▸ **EXERCISE**: Resume the article on COVID-19's impact on built environment businesses, picking up right after its last sentence.

▸ **TEXT BLOCK**:
........

In April 2020, when the COVID-19 outbreak started to affect the built environment sector extensively, Construction+ interviewed two employers from Vietnam, Le Ngoc Ho and Nguyen Ha Trang, about the impact of COVID-19 on their businesses. They mentioned that some projects were still operational but with slow progress, and that the work-from-home (WFH) scheme greatly reduced productivity.
They expected that the adoption of technology during the WFH period and the social distancing practice may change the work environment permanently, and that businesses would need to adapt and switch their working methods to anticipate crises in the future.
Six months later, on 29 September 2020, during the CEOs’ panel discussion in the International Built Environment Week (IBEW) 2020, Niel Yong, Executive Director of Woh Hup (Private) Limited, expressed similar ideas about how the crisis has impacted companies.

........

▸ **RECORDS PROVIDED**:
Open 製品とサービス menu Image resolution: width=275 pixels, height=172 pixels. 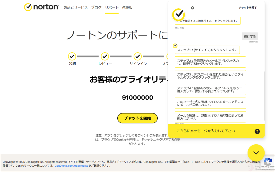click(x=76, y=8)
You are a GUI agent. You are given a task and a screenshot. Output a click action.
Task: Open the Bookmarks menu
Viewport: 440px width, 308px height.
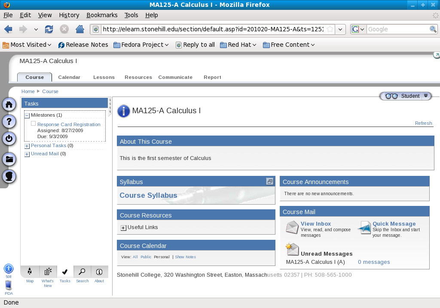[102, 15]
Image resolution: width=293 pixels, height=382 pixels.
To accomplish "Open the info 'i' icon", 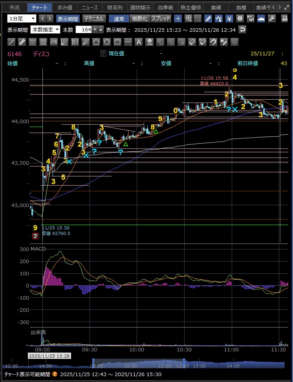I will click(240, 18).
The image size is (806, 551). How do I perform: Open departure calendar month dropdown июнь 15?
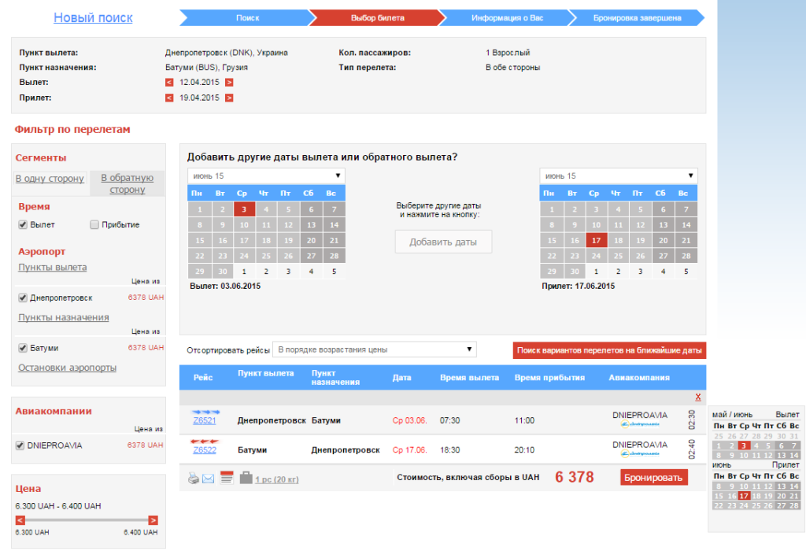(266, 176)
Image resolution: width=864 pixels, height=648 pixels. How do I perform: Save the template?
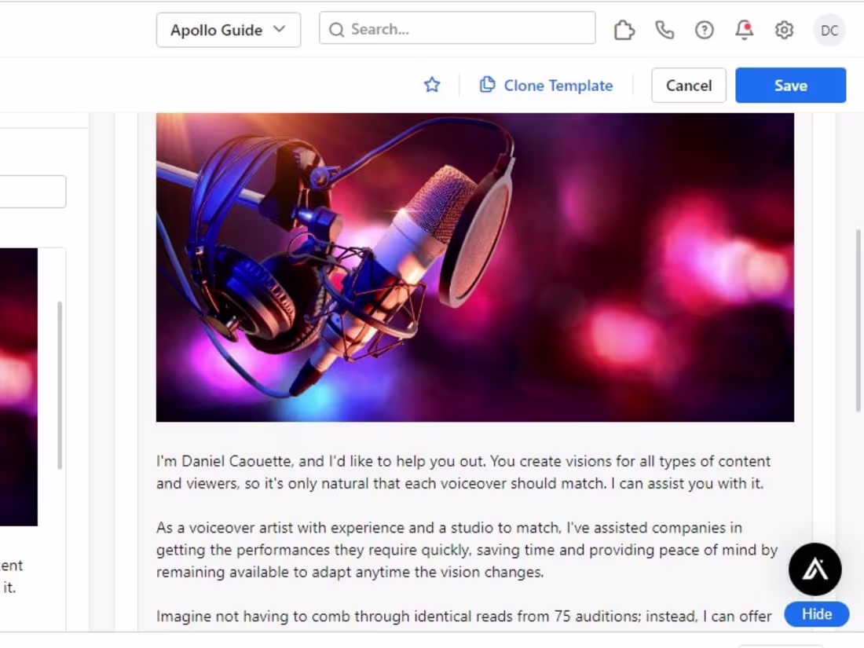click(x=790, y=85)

........

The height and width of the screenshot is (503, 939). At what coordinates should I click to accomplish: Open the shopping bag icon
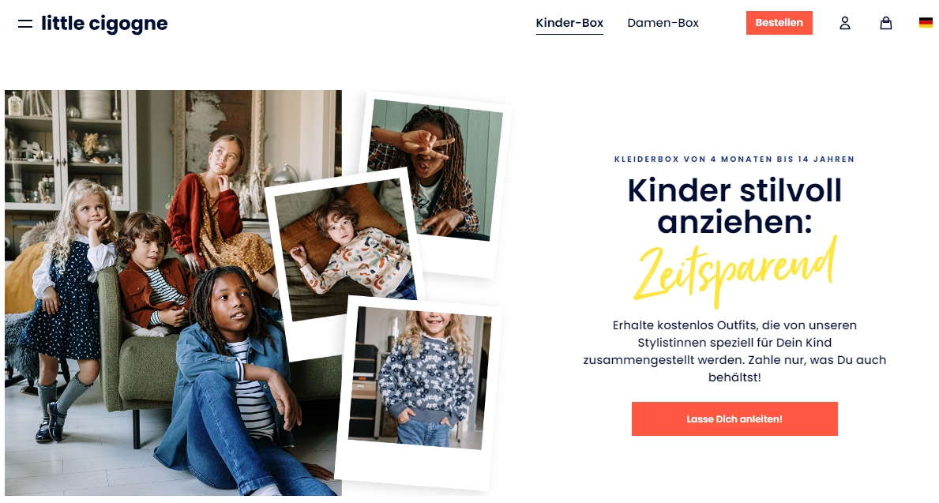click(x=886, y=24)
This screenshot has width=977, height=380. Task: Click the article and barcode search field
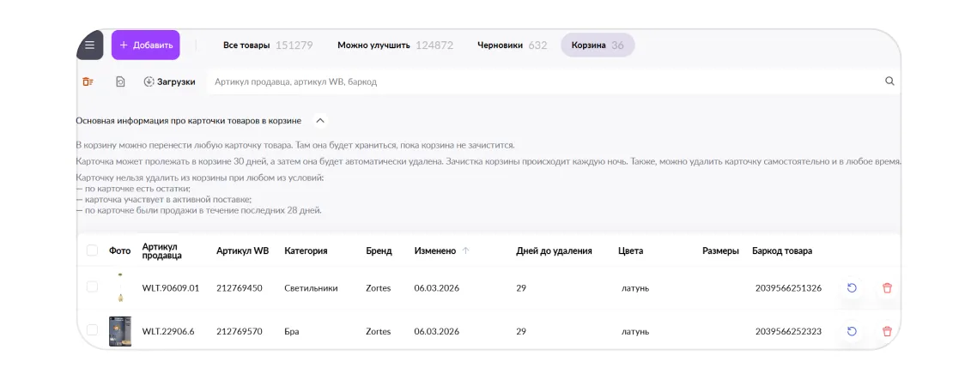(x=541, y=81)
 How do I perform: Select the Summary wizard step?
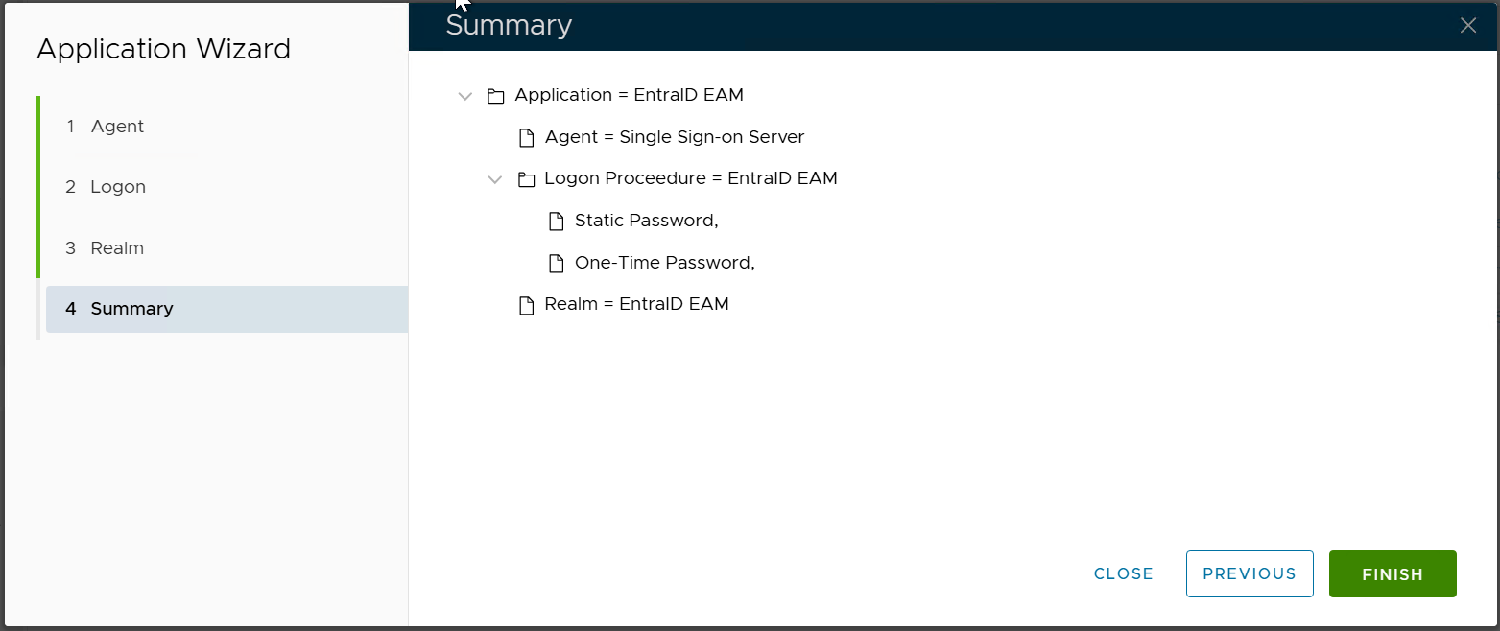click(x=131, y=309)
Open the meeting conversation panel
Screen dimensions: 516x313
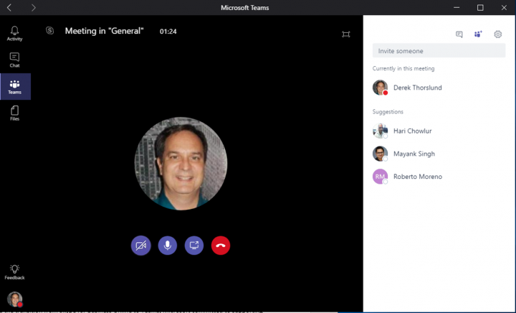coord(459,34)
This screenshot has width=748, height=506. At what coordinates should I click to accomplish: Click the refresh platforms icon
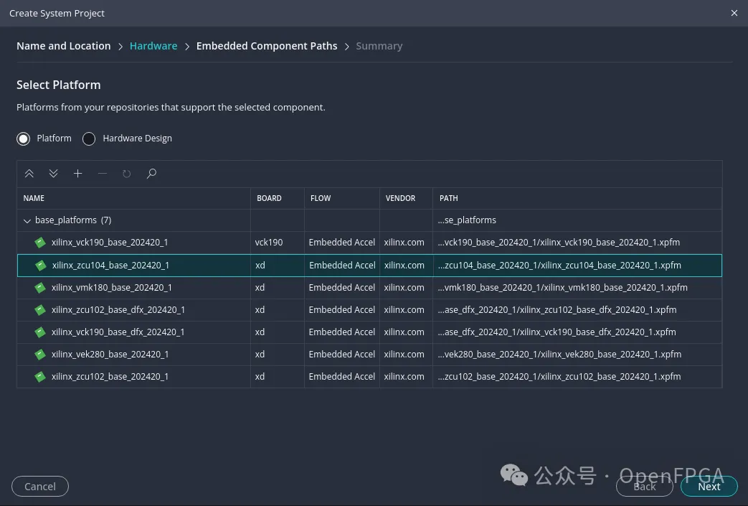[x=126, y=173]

........

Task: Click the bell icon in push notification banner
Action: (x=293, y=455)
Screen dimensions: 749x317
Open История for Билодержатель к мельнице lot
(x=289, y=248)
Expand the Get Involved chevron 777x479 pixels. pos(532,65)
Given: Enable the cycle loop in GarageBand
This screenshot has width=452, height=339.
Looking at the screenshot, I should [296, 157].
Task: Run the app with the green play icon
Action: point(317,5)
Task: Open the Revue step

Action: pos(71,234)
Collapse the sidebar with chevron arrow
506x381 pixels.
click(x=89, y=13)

........

▸ **FINAL ANSWER**:
AGILITY AND ADAPTABILITY
Yong’s perspective is more or less in line with Ho and Trang’s, maintaining that the focus has to be on agility and adaptability. Below are the key takeaways he learned from the COVID-19 pandemic:
- First and foremost, as a director, Yong has to educate himself on the pandemic and its impacts, and keep himself updated on the policies and regulations to ensure that there is high level of compliance among the workforce and within the companies.
- Then, to navigate the changes, he has to think of new initiatives to ensure that the company is adapting in the right direction. This includes determining the top important targets as well as the strategies to weather the storm and to thrive in the new normal.
- Thinking ahead, he concurred that we need to do things differently. Change and learning agility are important as COVID-19 has taught us the need to be able to adapt if we want to survive.
TOWARDS LESS RELIANCE ON LABOUR
Meanwhile, in July 2020, when lockdowns were relaxed gradually in Singapore, there was a lot of attention about the construction sector’s heavy reliance on foreign labour. Trade bodies and associations in Singapore at that time released a joint statement declaring that the economy will suffer without them. The built environment sector still needs foreign workers regardless.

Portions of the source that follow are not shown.